En cours, FTPSPM prépare un dossier de restauration d’un milieu aquatique en un lieu hautement important pour l’archipel : l’étang de Mirande, coupé en deux par une route. L’enjeu est d’assurer la continuité écologique entre l’étang et l’océan, nécessaire à l’accomplissement du cycle de vie de l’omble de fontaine anadrome (remonte en eau douce pour pondre), et de l’anguille d’Amérique catadrome (descend en mer pour pondre) ; de réactiver la dynamique hydraulique de l’étang et d’améliorer ses capacités auto-épuratoires.
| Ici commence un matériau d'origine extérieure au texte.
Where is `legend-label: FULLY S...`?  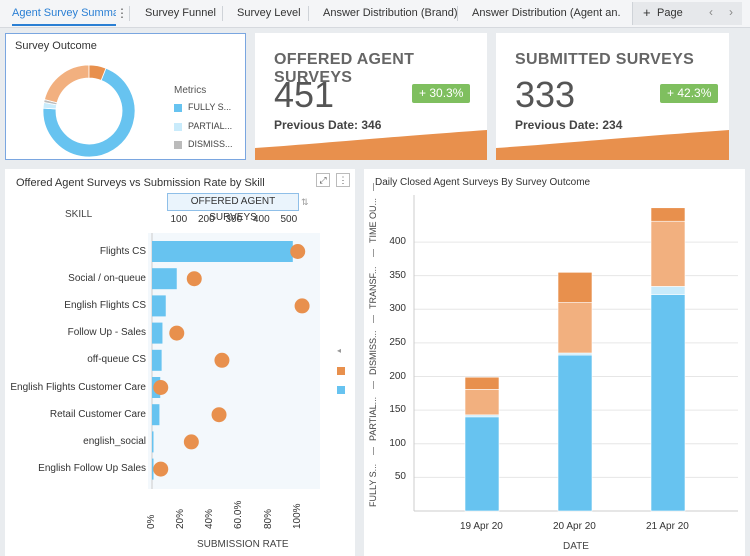
legend-label: FULLY S... is located at coordinates (210, 107).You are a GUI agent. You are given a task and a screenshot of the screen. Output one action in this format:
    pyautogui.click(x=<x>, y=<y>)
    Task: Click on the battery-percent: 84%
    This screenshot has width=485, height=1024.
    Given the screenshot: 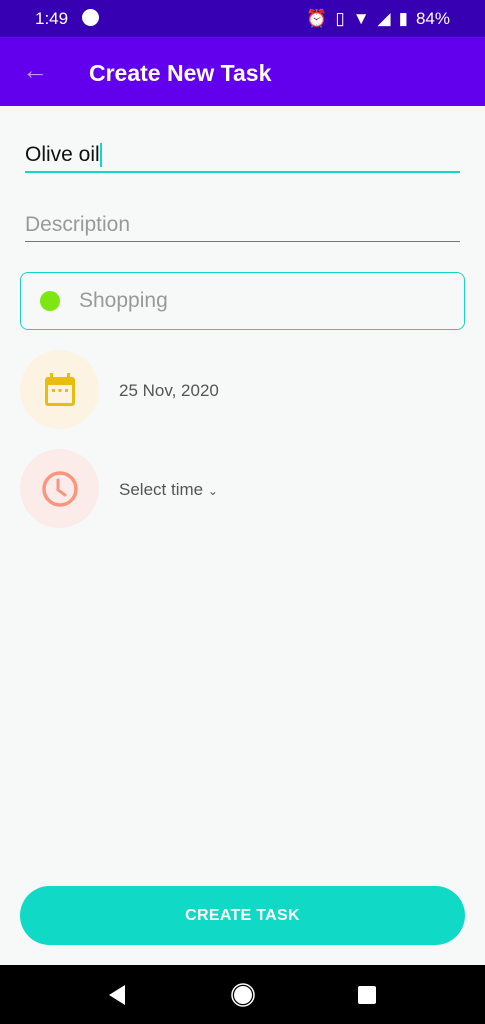 What is the action you would take?
    pyautogui.click(x=432, y=18)
    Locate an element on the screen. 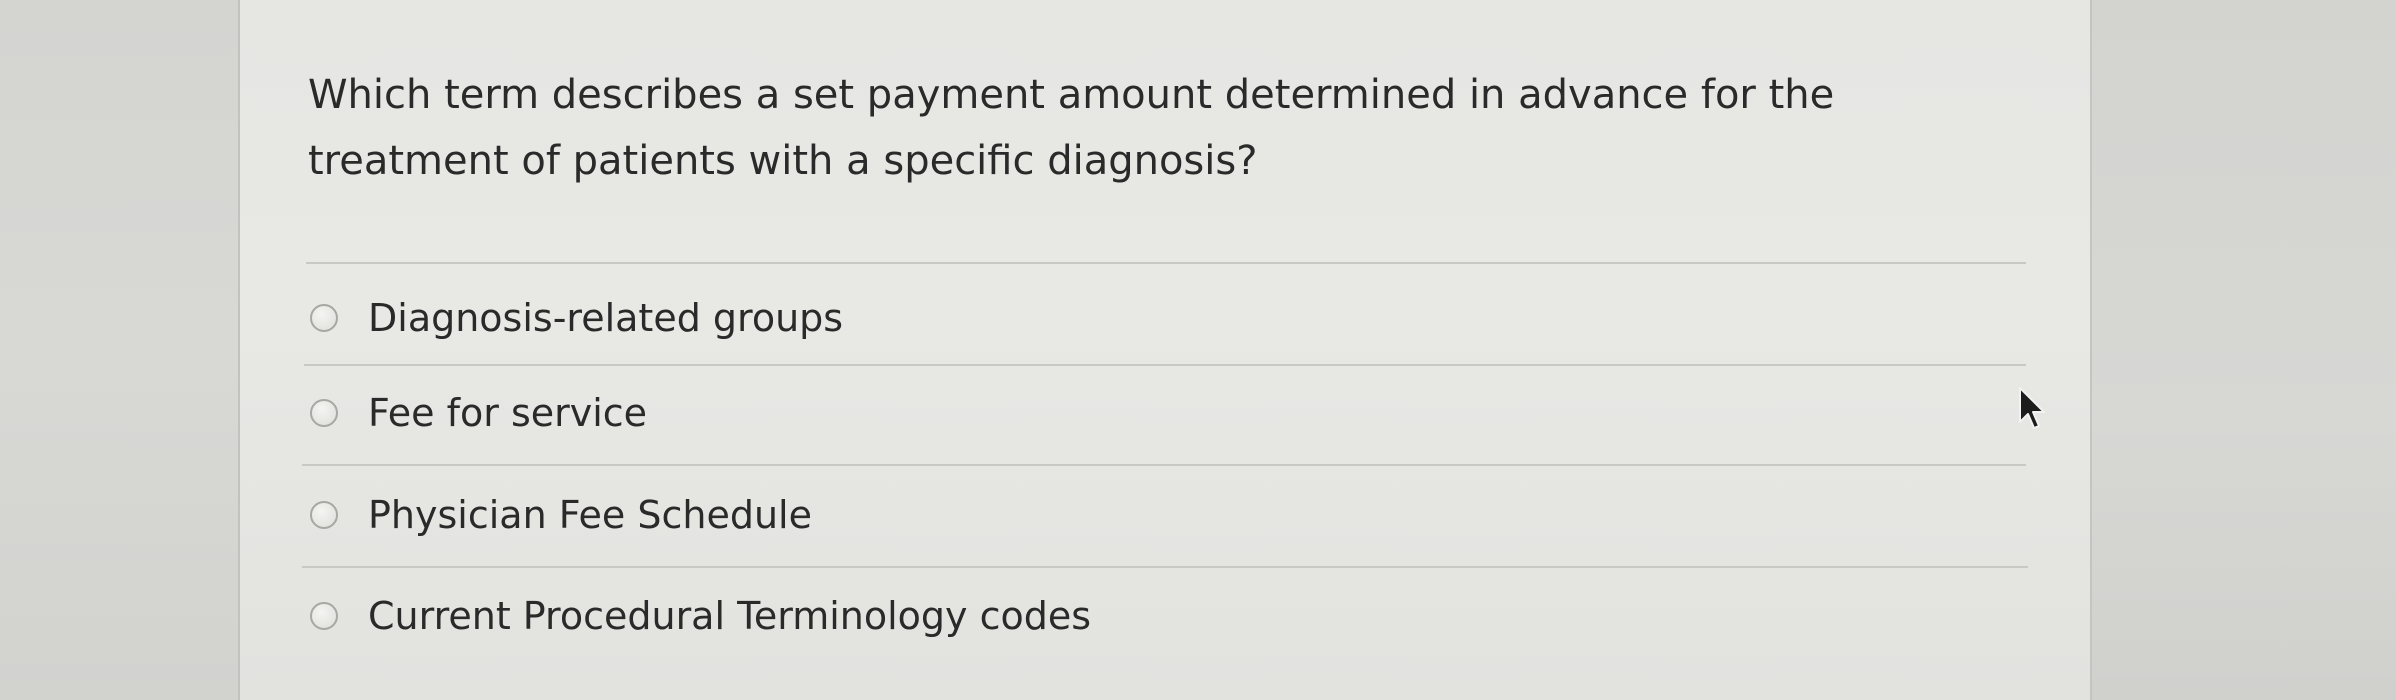 This screenshot has height=700, width=2396. option-fee-for-service: Fee for service is located at coordinates (478, 413).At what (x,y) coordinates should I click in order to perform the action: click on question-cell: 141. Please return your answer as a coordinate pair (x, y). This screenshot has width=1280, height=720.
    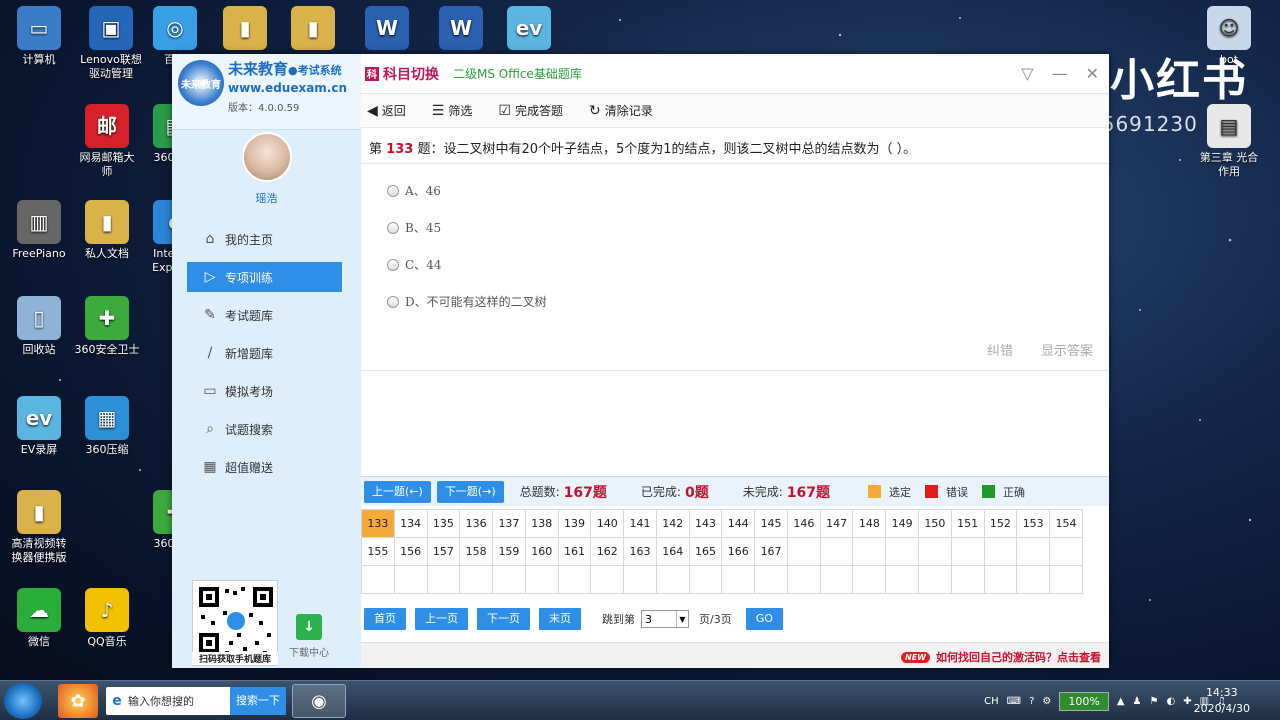
    Looking at the image, I should click on (640, 524).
Parallèlement aux gros projets, FTPSPM continue ses missions d’amélioration et restauration des milieux aquatiques sur le terrain, ainsi que ses missions d’éducation et de sensibilisation, notamment avec la Maison de la Nature et de l’Environnement de la collectivité.

Un cours d’eau est déclaré de première catégorie quand son peuplement piscicole dominant est constitué de salmonidés (rivières à truites), car ces poissons très sensibles à la pollution de l’eau sont réputés être de bons bioindicateurs de la qualité de l’écosystème.